## Problems
1) Translate this sentence from the passage about cycling along the Lake Superior shoreline into Spanish: "After Andy says goodbye, I continue east along the shoreline, passing through the town of Christmas with its towering Santa Claus billboards."
2) Continue the account of the bike trip along Lake Superior from its last sentence, keeping the same first-person, present-tense voice.

## Provided passage

++++++++

Andy Gregg in his studio

After a quick tour of his studio, including a ride on an old Schwinn Varsity Andy has set up as a ridiculously high-geared fixie, Andy rolls east with me along shimmering Superior shoreline for an hour or so until we reach Lakenenland, a crazy sculpture park created by retired steelworker Tom Lakenenen. It seems that the Marquette are has more than its fair share of eccentric artists working in metal.


Andy tells me that Lakenen started the project to keep himself busy after he quit drinking. The place is now populated by dozens of quirky large-scale sculptures, including skeletons, an alligator, a spaceship, a giant snowmobile and a T-Rex with a fishing pole. Many of the creatures have speech bubbles asking the local township authorities to stop harassing the artist – apparently he doesn’t have the proper permits for his park.


After Andy says goodbye, I continue east along the shoreline, passing through the town of Christmas with its towering Santa Claus billboards.


After pedaling about 40 miles I meet up with Dad and Toby on the main street of Munising, a city of 2,500 near Grand Island National Recreation Area and Pictured Rocks National Lakeshore, which is chock full of waterfalls.

Munising Falls

Unfortunately, the ferry to the island isn’t running, but we make an excursion to lovely Munising Falls, then hang out at a nearby beach where I lie on top of a picnic table and pass out for an hour, exhausted from my rough night on the bus. Then Dad and I pick up a whole smoked, locally-caught whitefish from a shack where men are smoking more fish while drinking cans of beer. We enjoy this delicious fish with Saltines and cheddar while watching the sunset over the bay.

We’d been planning to ride through Pictured Rocks to the town of Grand Marais but the highway we’d have taken is under construction. The guys instead decide to do a short day, riding on the highway directly to a tiny town called Seney, so I part ways with them to do a meandering route almost twice as long.

++++++++

## Dataset content
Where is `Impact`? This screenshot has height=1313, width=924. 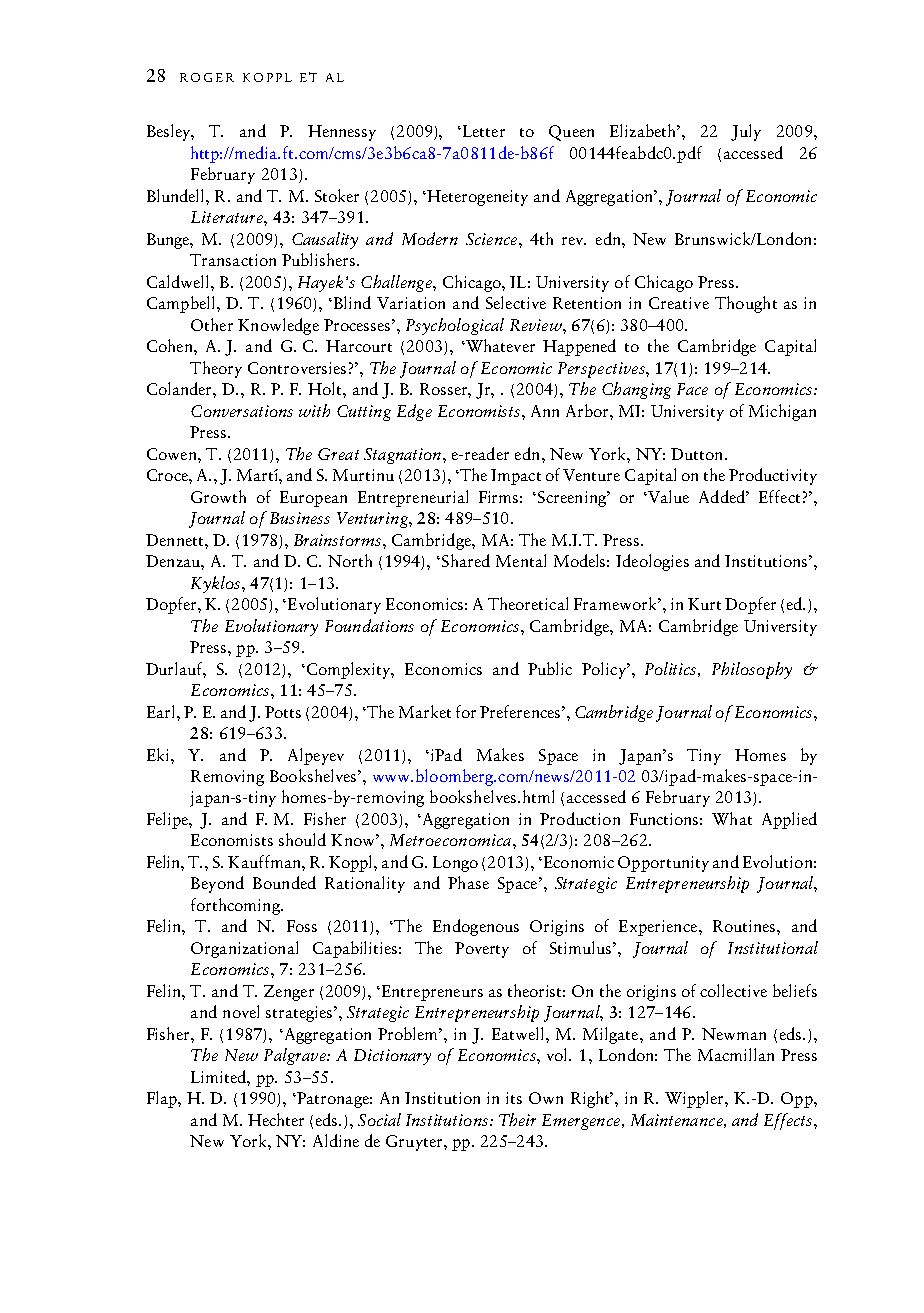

++++++++

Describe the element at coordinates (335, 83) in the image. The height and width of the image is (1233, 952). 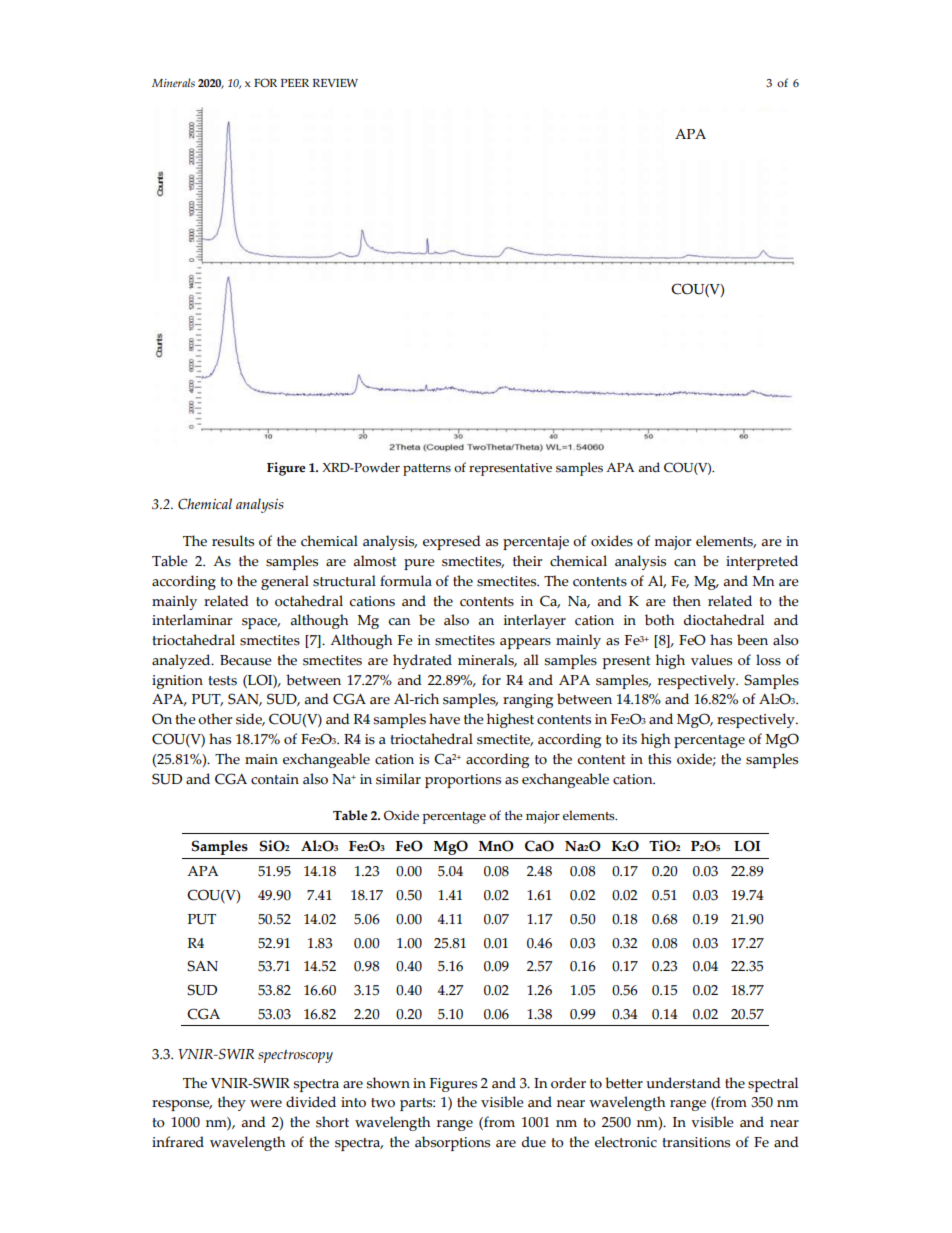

++++++++

## Results by task
1) Después de que Andy se despide, sigo hacia el este por la orilla, pasando por el pueblo de Christmas con sus enormes carteles de Papá Noel.

2)
In Melstrand I make a quick pit stop at the Bear Trap, a tavern Andy recommended, full of taxidermy and tourists. Unfortunately it’s too early in the season for a pasty, the football-shaped, savory, meat-and-vegetable-filled pastry that is the national dish of the Upper Peninsula. It was originally brought to the U.P. by Cornish miners who brought it to work for lunch, reheating the pies on their shovels with their lanterns. Instead, I enjoy a Leinenkugel Creamy Dark.

The Bear Trap

After enduring a dozen miles on a torturous dirt road, I head south to meet up with the guys in Seney, an old railroad stop. It’s Friday, so we feast on a traditional fish fry dinner at Andy’ Seney Bar, the only place to eat in town. There’s fried perch, perch and smelt, all locally caught and damned tasty, baked potatoes, coleslaw and rolls, plus fruit jars of LaBatt beer.

The next day we roll southeast together towards the Lake Michigan coast, stopping in the unfortunately-named town of Germfask to pick up fresh bread, chocolate chip cookies and whoopee pies at a church bake sale, a benefit to send a local kid to Boy Scout camp. We picnic by a lovely little lake in the town of Curtis for lunch, then hit the coast and end our day in Naubinway, a little tourist town near the northernmost point of the Lake Michigan coastline.

There I finally get to eat my first pasty of the trip at a pizzeria. Although the waitress is apologetic about the quality, this food ball, smothered with gravy and served with slaw, tastes fine to me after a day of riding.


The following day of riding Highway 2 along the lakeshore provides great views, especially when I stop at rest stop a few miles east of Naubinway to bum around a boulder-strewn beach.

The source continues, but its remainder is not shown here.